La lógica me inclina a pensar que es deseable y conveniente un nivel de comunicación que permita al ciudadano interesado hacer una comprensión cabal  de su circunstancia y otorgue al desapercibido la oportunidad de llegar a saber qué es lo que pasa, aunque no sea de inmediato. A la vista está lo ocurrido en el terremoto, cuando no saber significó desmanes y pillaje que acentuaron la tragedia. Del sismo supimos todos de inmediato sin necesidad de comunicación alguna (en remezón fue un canal de comunicación clarísimo), pero de la autoridad no supimos casi nada durante un lapso prolongado e hizo falta. El problema reside en determinar acertadamente qué es lo que  debería saberse de su parte en cada momento, en otras palabras, cuál debería ser el nivel de información pública conveniente, de manera de evitar el pánico, el aprovechamiento o las reacciones desproporcionadas. Ahí es donde entran a tallar, por una parte las autoridades públicas y políticas y por otra, los medios de comunicación. Lo malo es que ahí, también, es donde entran a taller los intereses que terminan por complicar el proceso.

Es lo que ha ocurrido en el asunto de la Araucanía, asunto en que la opinión pública no llega a tener la claridad debida en parte por cuestiones de estrategia y en parte por interferencia de los mencionados intereses. Eso sin contar con la dificultad de informar objetiva y simplemente un asunto complejo sin la debida perspectiva.

¿Qué pasaría en el mismo plano de la comunicación, si por desgracia entráramos en conflictos serios con alguno de nuestros vecinos? ¿Qué nos informaría  el Gobierno, qué las facciones políticas y qué los medios? ¿Nos diría el primero que estamos llamando al Embajador para consultas? ¿Nos diría la oposición que se está procediendo torpemente en contra de los intereses patrios? ¿Nos revelarían los medios que estamos siendo invadidos militarmente y que se desarrollan combates?

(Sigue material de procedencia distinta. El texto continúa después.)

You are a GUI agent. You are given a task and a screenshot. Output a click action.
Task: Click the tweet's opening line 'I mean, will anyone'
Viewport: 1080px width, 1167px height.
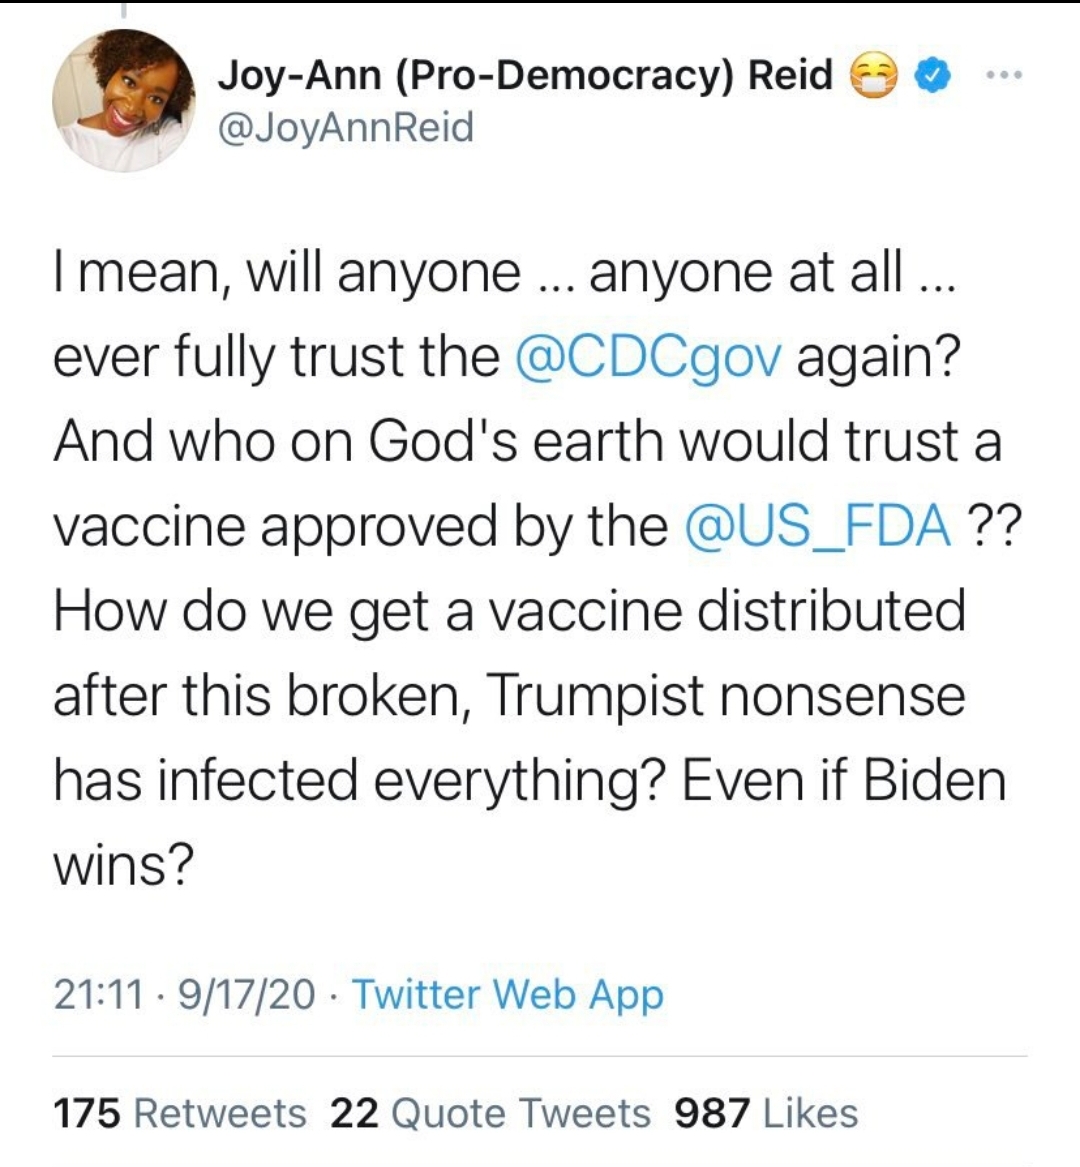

Naturalmente el conflicto mapuche no es una guerra entre naciones—ya lo quisieran algunos—, pero  tampoco es un suceso sin importancia y sin proyección. Y lo que no debe ser, de ninguna manera, es llegar a ser un problema  respecto del cual se corra el riesgo de desarrollar una opinión pública desinformada, como ocurrió  con los conflictos estudiantiles, que sacaron a las calles a decenas de miles de personas que no tenían claridad sobre el problema y a cientos de encapuchados que se aprovechaban de eso. Ese es el peligro que corre el gobierno  al no informar bien, oportuna  y claramente, cosa que no ha hecho y que todavía tiene tiempo de hacer. Y conste que la información no es el comentario de los hechos recientes, sino una relación explicada de los hechos presentes y pasados en una perspectiva que los chilenos podamos comprender para formar, si fuese posible, un juicio objetivo sobre el asunto.